Atop the long list of items to do when buying or selling a house is the home inspection. But what is involved? How much does it cost? Why is it done in the first place? It’s important to understand what a home inspection entails and how it affects the sale of your home or the purchase of a new one. The more you know, the less likely you are to get ripped off or taken by surprise.
What is a Home Inspection?
First of all, let’s clear up a commonly misunderstood point: a home inspection is not the same as an appraisal. An appraisal is an estimate of a property’s overall market value. A home inspection is much more detailed and practical. It is also not a code inspection and therefore does not report on building code compliance or give a “passing” or “failing” grade. It is defined as an objective visual examination of the structure and systems of a home by an impartial, neutral third party not related to the buyer or seller. In layman’s terms, it shows you what’s wrong with the property you want to buy or sell and if it is serious enough to prevent a sale.
The three main points of the inspection are to evaluate the physical condition of the home, including structure, construction and mechanical systems; identify items that need to be repaired or replaced; and estimate the remaining useful life of the major systems, equipment, structure, and finishes. Bottom line: a home inspection is to inform the buyer of any readily visible major defects in the mechanical and structural components, and to disclose any significant health or safety issues.
What Does a Home Inspection Cover?
A home inspection includes a visual examination of the house from top to bottom. There are hundred of items a home inspection covers, including general structure, flashing's, basement or lower level, framing, central cooling and heating, chimneys, plumbing and electrical systems, drainage, bathrooms and laundry facilities, foundation, common safety devices, fireplaces and wood stoves, kitchen and kitchen appliances, general interior, attic, insulation. ventilation, roof, and exterior.
An inspector cannot report on defects that are not visible. For instance, defects hidden behind finished walls, beneath carpeting, behind storage items and in inaccessible areas, and even those that have been intentionally concealed. Systems that are seasonally inoperable (swamp coolers, air conditioning, furnaces) will not be turned on during the inspection. Your home inspector will also most likely recommend any additional inspections that you might want to consider such as a roofing contractor, sewer scope inspection or mold inspector. While a home inspection is not required in the state of Arizona, its a good idea to have one completed.
How Do I Find an Inspector?
To hire an inspector, get recommendations from your Realtor, or from friends and family. When interviewing inspectors, be sure to ask for references and any memberships in professional associations. Find out about the inspector’s professional training, length of time in the business, and experience. Your realtor will most likely have a list to choose from or even have their "go-to" inspector. You are not obligated to use the one they recommend, but it never hurts to check them out. Not all home inspectors are the same, so do your research before just selecting one.
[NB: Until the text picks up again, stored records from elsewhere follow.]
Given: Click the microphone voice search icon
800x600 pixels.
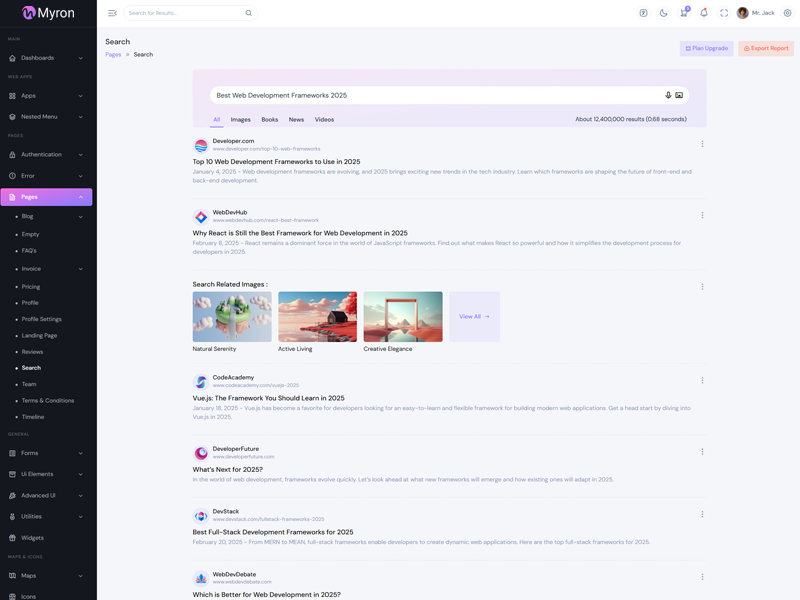Looking at the screenshot, I should [x=668, y=95].
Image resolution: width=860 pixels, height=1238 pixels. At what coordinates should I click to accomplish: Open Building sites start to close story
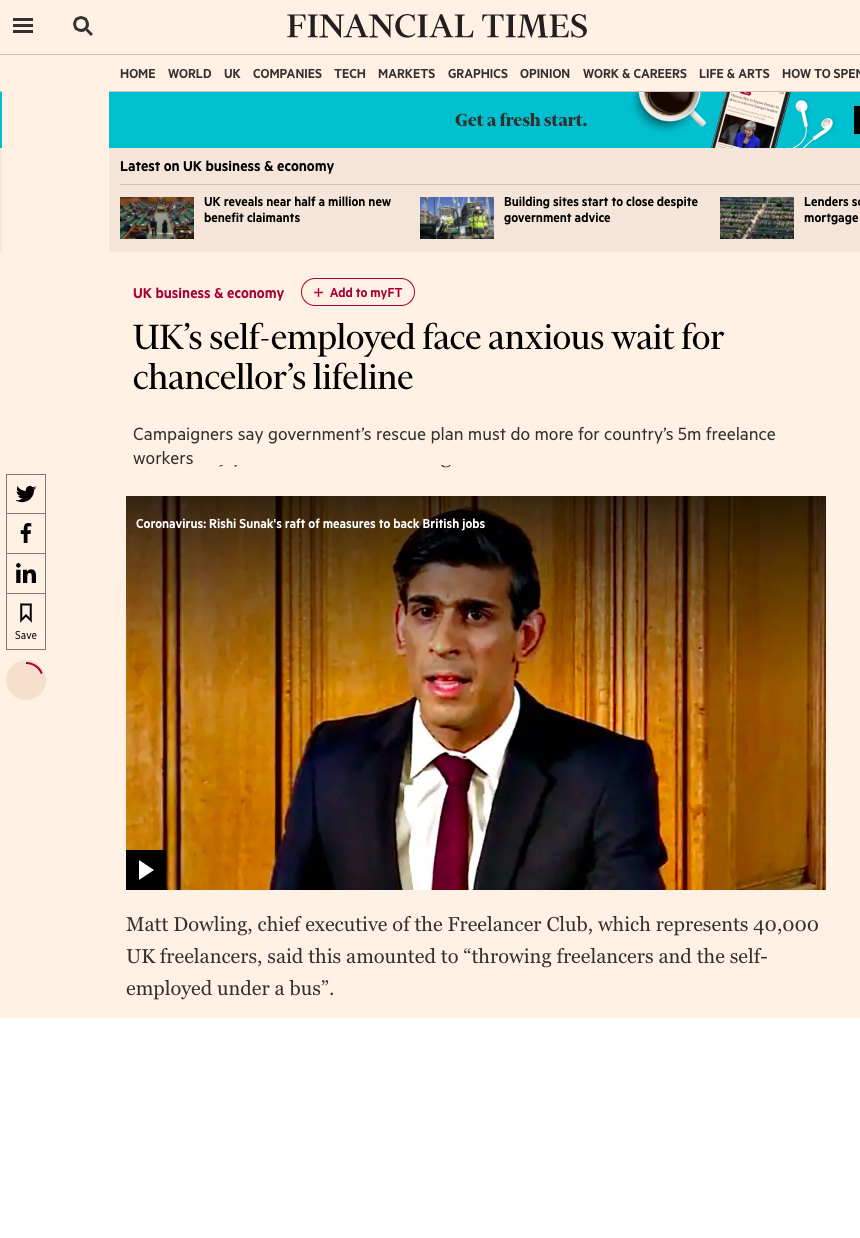coord(601,210)
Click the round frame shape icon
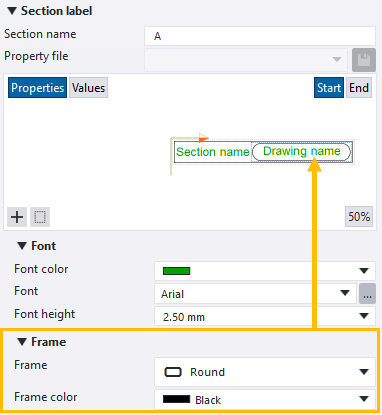Image resolution: width=382 pixels, height=415 pixels. (x=173, y=372)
It’s a good idea to be present during the inspection for a couple of reasons: First, you can ask the inspector questions during the inspection. Also, the inspector will have the opportunity to point out areas of potential trouble, which will mean more to you if you see it with your own eyes than read it in the inspector’s report later. Many inspectors also will offer maintenance tips as the inspection progresses.
Is the Seller Obligated to Make Suggested Repairs?
The seller is not required to make any repairs, replacements or maintenance since this is not a code inspection. You will get to submit a list of repair request and the seller can approve all, some or none of the repairs. It is a good idea to keep the list small and only ask for the major ticket items or deal breakers. If you ask for everything, they can choose to fix 4 of the small items and say no to the AC and roof repairs. If your home inspector writes up 25 different items and you only ask for 3, chances are they will say yes since you are taking care of the rest after closing. Your realtor will be able to make suggestions on what they should fix and what can wait. There is no re-negotiation on repairs, this is a one and done request so choose wisely. You can also choose to walk away based on the home inspection report and the sellers response.
Also, never allow an inspector to contract with you to make repairs he/she has suggested — this is a major conflict of interest, not to mention unethical. However, some inspectors do offer a guarantee or warranty on their service for an additional fee, although it is not a standard practice and not required.
How Much Does it Cost and How Long Will it Take?
Remember that a thorough, accurate home inspection takes time. The last thing you want to do is to try to hurry the inspector along. The inspector’s most important priority is accuracy, and accuracy takes time. The chances of mistakes and missed conditions are much more likely the more the inspector rushes through. Expect your home inspection to take anywhere between two and five hours (allowing about one hour for each 1,500 square feet of living space over 3,500 square feet). Of course, older homes will take longer than newer ones.
Expect your inspection to cost anywhere from $200-$500 depending on size. The cost is worth it and may be one of the most important investments you make when buying a home.